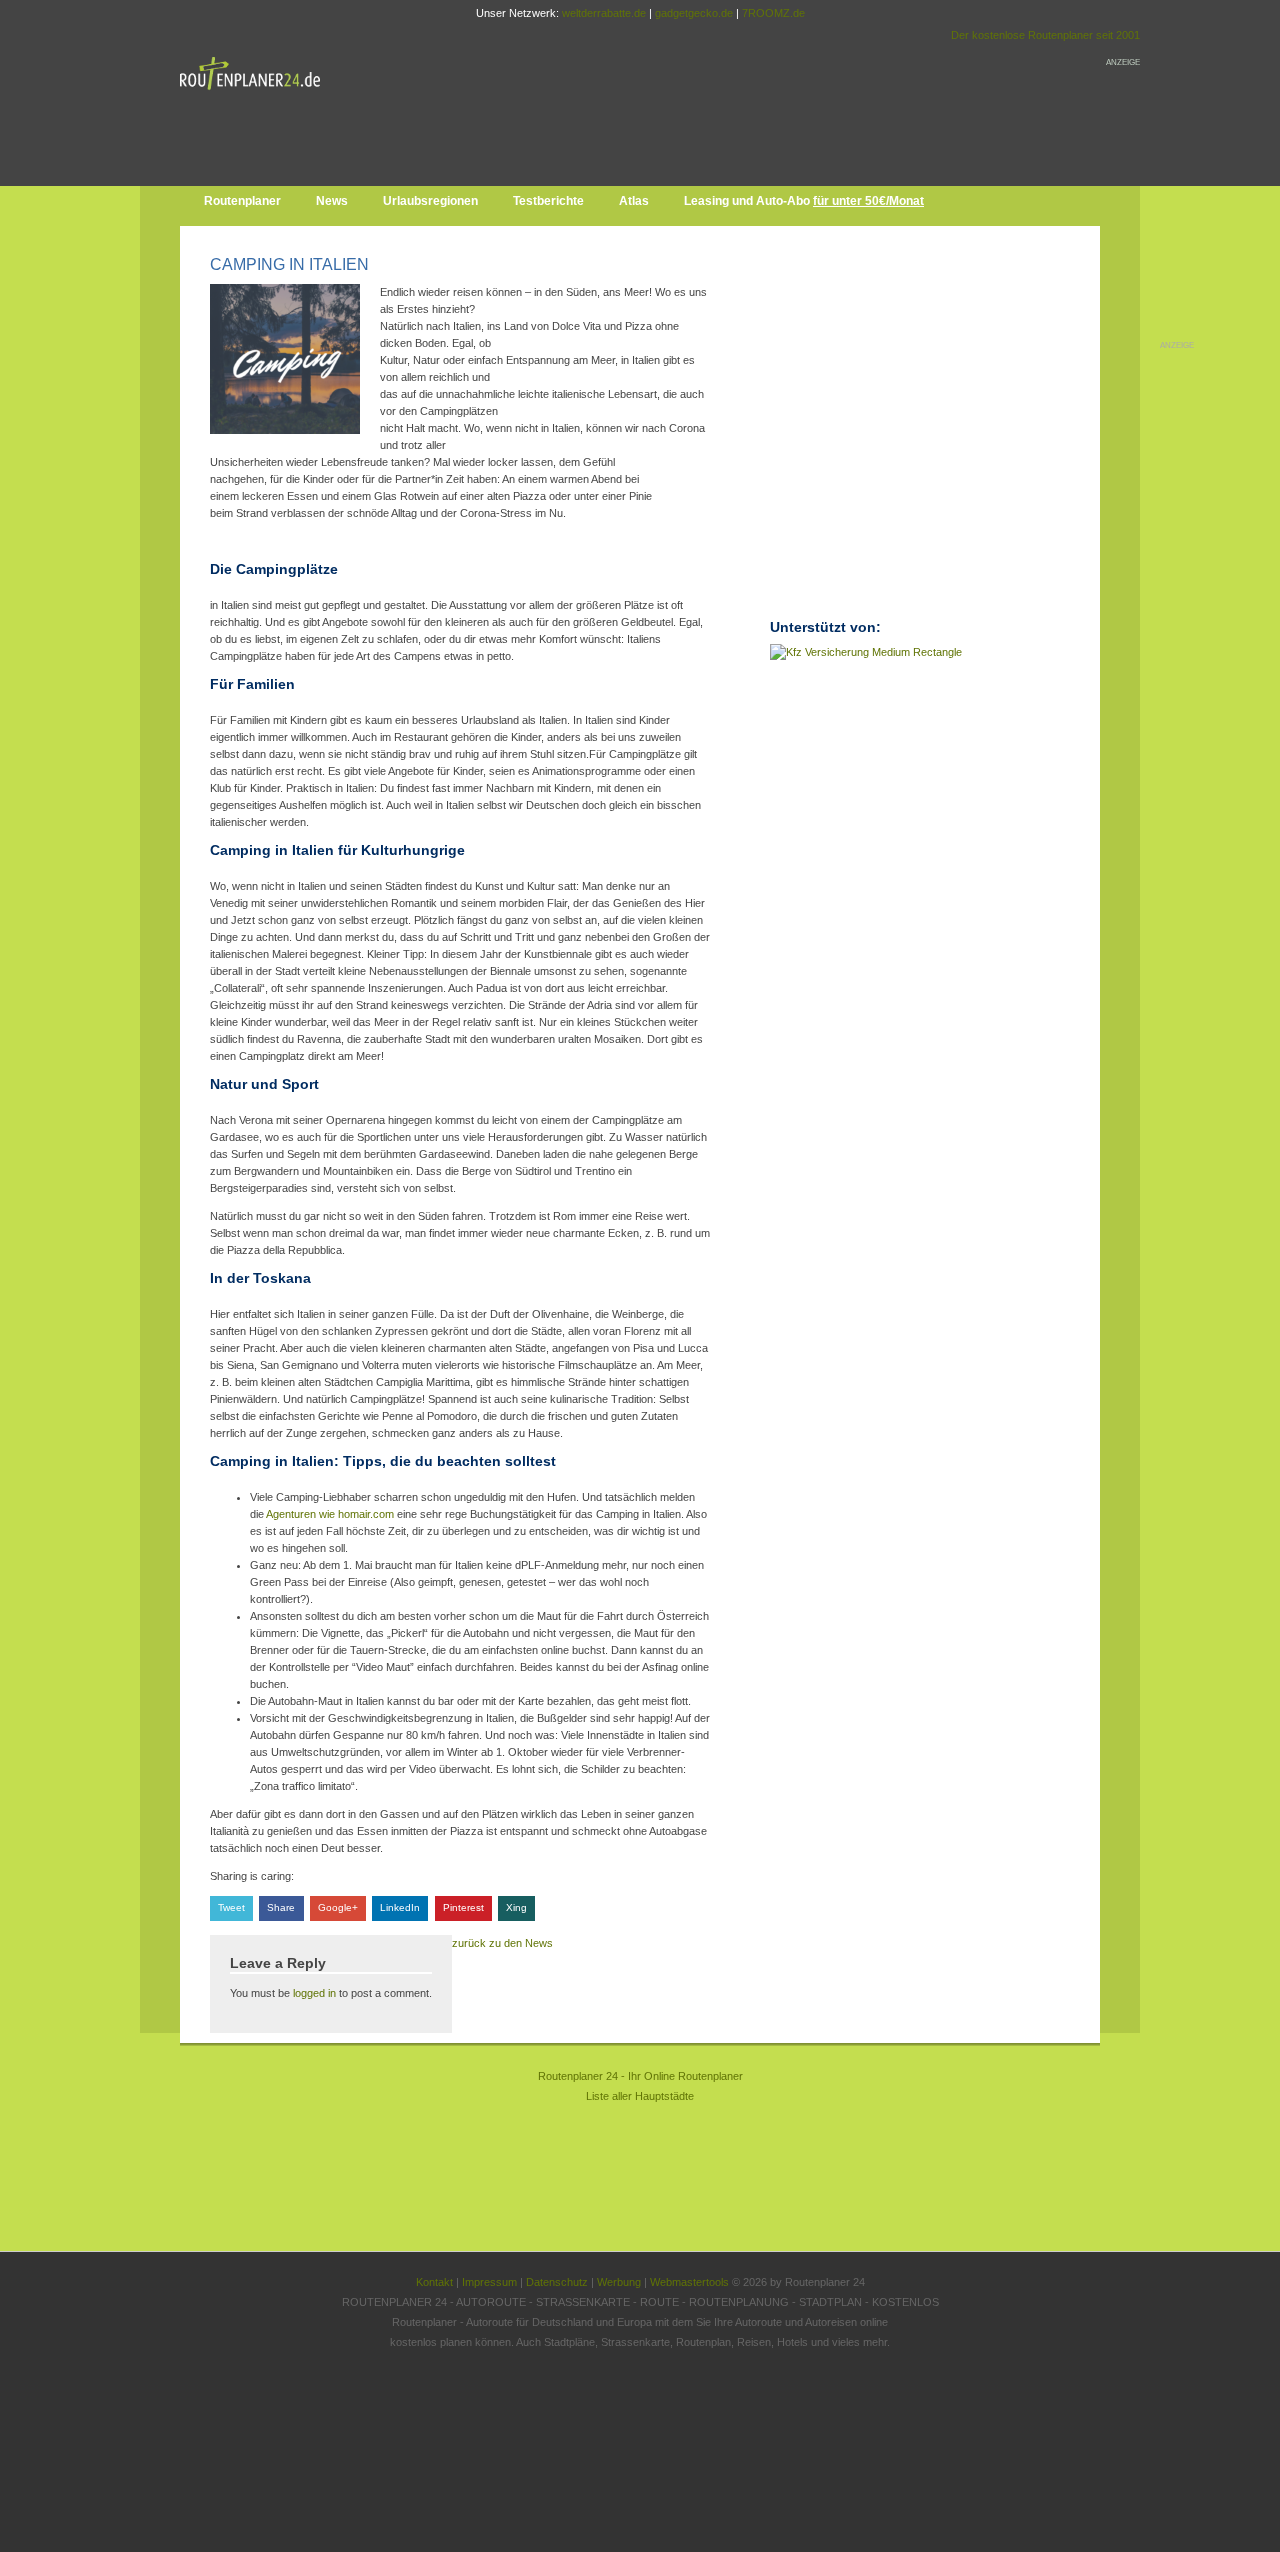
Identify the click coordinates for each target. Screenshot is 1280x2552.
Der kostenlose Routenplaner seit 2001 (1045, 35)
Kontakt (434, 2282)
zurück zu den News (502, 1943)
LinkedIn (400, 1907)
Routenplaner (242, 201)
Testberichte (548, 201)
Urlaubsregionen (430, 201)
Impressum (489, 2282)
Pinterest (463, 1907)
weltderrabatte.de (604, 13)
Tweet (231, 1907)
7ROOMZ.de (773, 13)
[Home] (255, 94)
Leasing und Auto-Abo (804, 201)
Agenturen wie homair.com (330, 1514)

## [PROBLEM]
Your reply should hold only the records, duplicated exactly, without any image.

## [RESPONSE]
Identify the click coordinates for each target. Screenshot is 1280x2552.
Der kostenlose Routenplaner seit 2001 (1045, 35)
Kontakt (434, 2282)
zurück zu den News (502, 1943)
LinkedIn (400, 1907)
Routenplaner (242, 201)
Testberichte (548, 201)
Urlaubsregionen (430, 201)
Impressum (489, 2282)
Pinterest (463, 1907)
weltderrabatte.de (604, 13)
Tweet (231, 1907)
7ROOMZ.de (773, 13)
[Home] (255, 94)
Leasing und Auto-Abo (804, 201)
Agenturen wie homair.com (330, 1514)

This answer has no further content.